Jo Leinen, a German centre-left MEP, said it was now clear that the EU must move to 30% in order to be taken seriously in international climate negotiations. “If we have the figures now on the table, how easy it is to achieve 20%, then the EU can only be a front-runner if we increase the target,” he said. “I’m quite optimistic that it will be done, either this year or next year.”

But there has been stiff resistance from some member states to raising the target, particularly from Poland, which is heavily reliant on coal. Last year, Poland refused to support the Commission’s low-carbon roadmap because it appeared to suggest moving to a 25% emissions target by 2020. The Polish government said it could not agree to the roadmap until the Commission conducted an analysis of the economic impact.

The resulting report shows Poland has reason for concern. Though overall the economic impact of a higher target could be positive for the EU, the move would be expensive for some central and eastern member states, including Poland. As a possible solution, the draft suggests western states such as Germany set aside ETS allowances in order to increase the carbon price and allow other member states to make more from their auctions.

■ **Given entries**
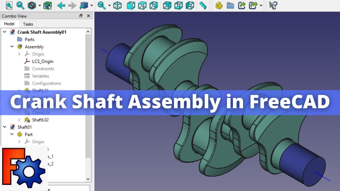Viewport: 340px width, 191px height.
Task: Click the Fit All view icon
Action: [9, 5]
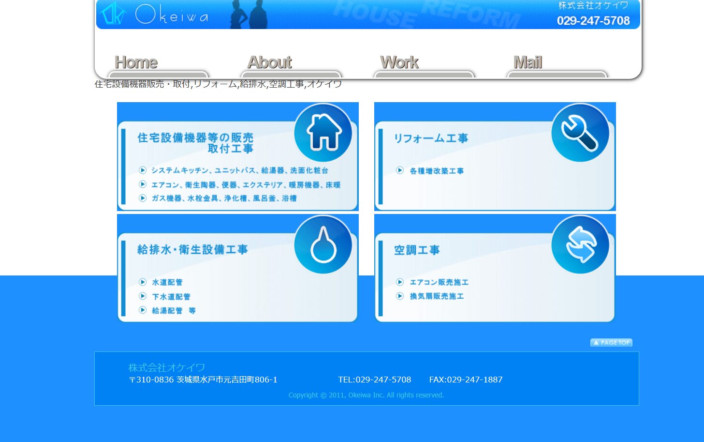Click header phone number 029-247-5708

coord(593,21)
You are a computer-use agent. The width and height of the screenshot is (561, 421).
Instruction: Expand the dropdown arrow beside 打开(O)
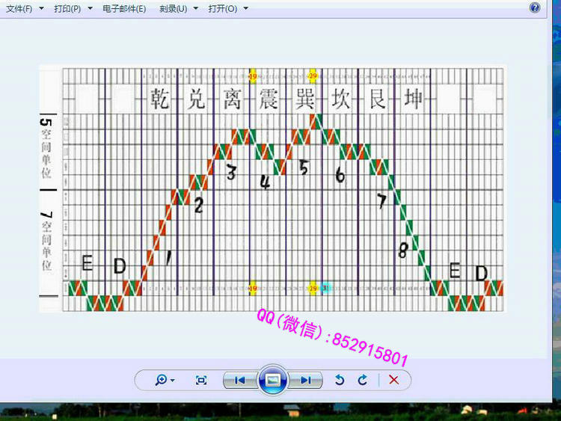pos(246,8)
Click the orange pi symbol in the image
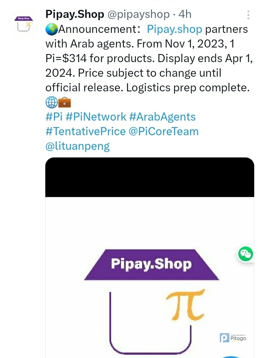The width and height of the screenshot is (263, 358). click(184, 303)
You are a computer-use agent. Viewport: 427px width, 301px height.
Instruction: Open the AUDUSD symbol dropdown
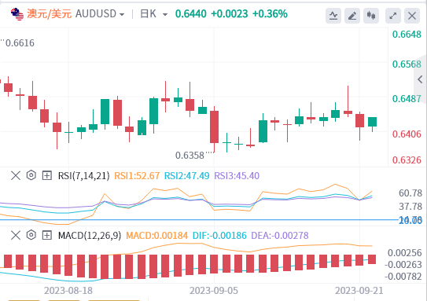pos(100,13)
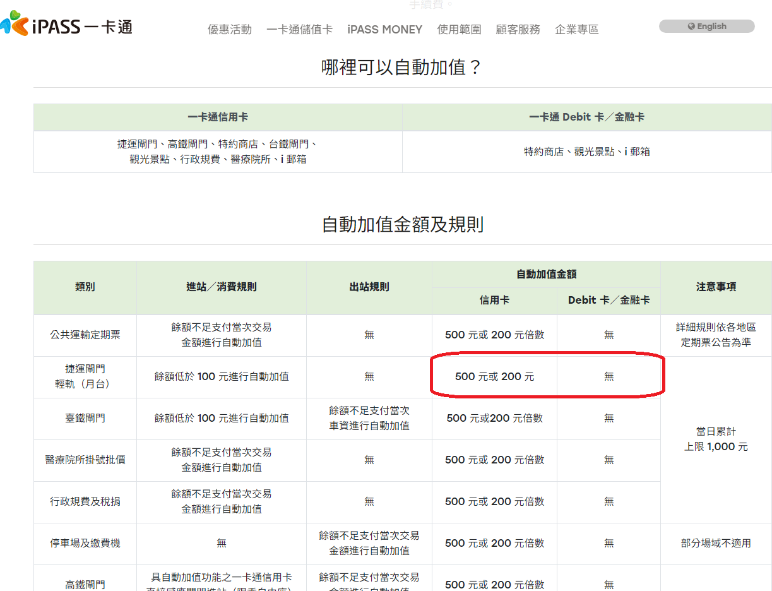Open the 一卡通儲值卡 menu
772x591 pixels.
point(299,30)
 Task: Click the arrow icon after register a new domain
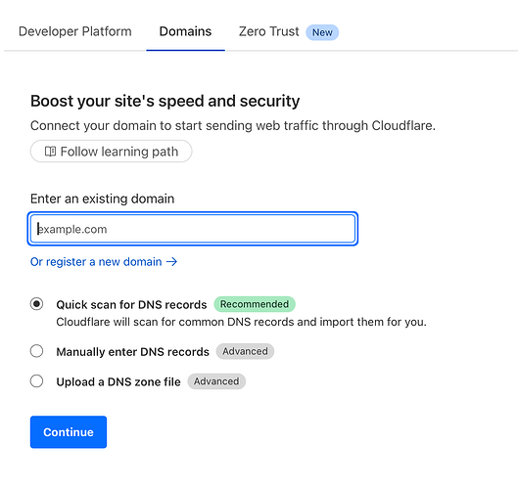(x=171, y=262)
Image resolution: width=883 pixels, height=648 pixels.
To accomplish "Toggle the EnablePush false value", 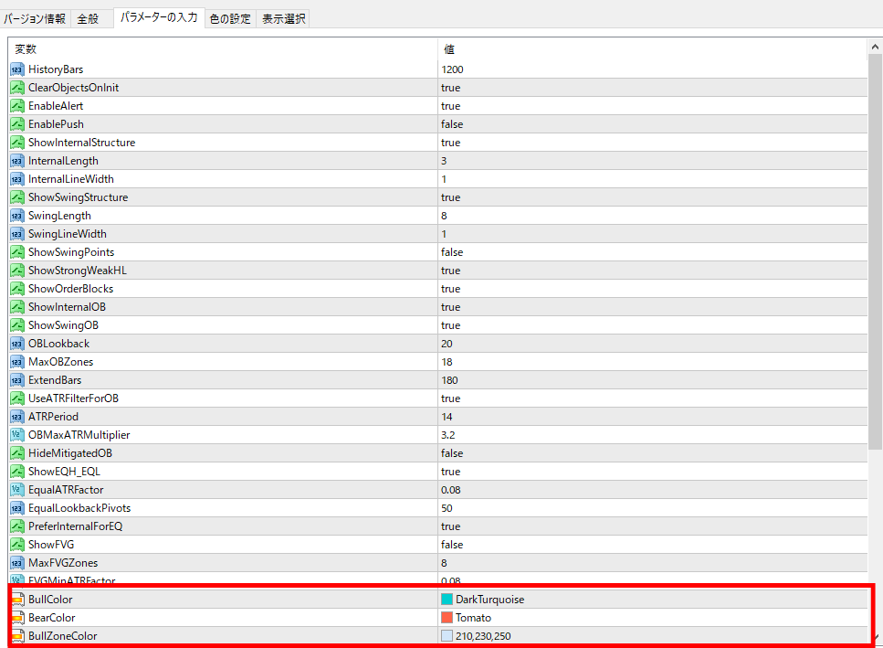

■ **List of tasks**
[1] In the passage on the EU emissions target, what did the Polish government want before it would agree to the low-carbon roadmap?
[2] Echo the stretch of the emissions target passage from "Jo Leinen, a" through "the economic impact.", word for word.
The data has no part in this exercise.

■ **Answers to the problems**
[1] It wanted the Commission to conduct an analysis of the economic impact.

[2]
Jo Leinen, a German centre-left MEP, said it was now clear that the EU must move to 30% in order to be taken seriously in international climate negotiations. “If we have the figures now on the table, how easy it is to achieve 20%, then the EU can only be a front-runner if we increase the target,” he said. “I’m quite optimistic that it will be done, either this year or next year.”

But there has been stiff resistance from some member states to raising the target, particularly from Poland, which is heavily reliant on coal. Last year, Poland refused to support the Commission’s low-carbon roadmap because it appeared to suggest moving to a 25% emissions target by 2020. The Polish government said it could not agree to the roadmap until the Commission conducted an analysis of the economic impact.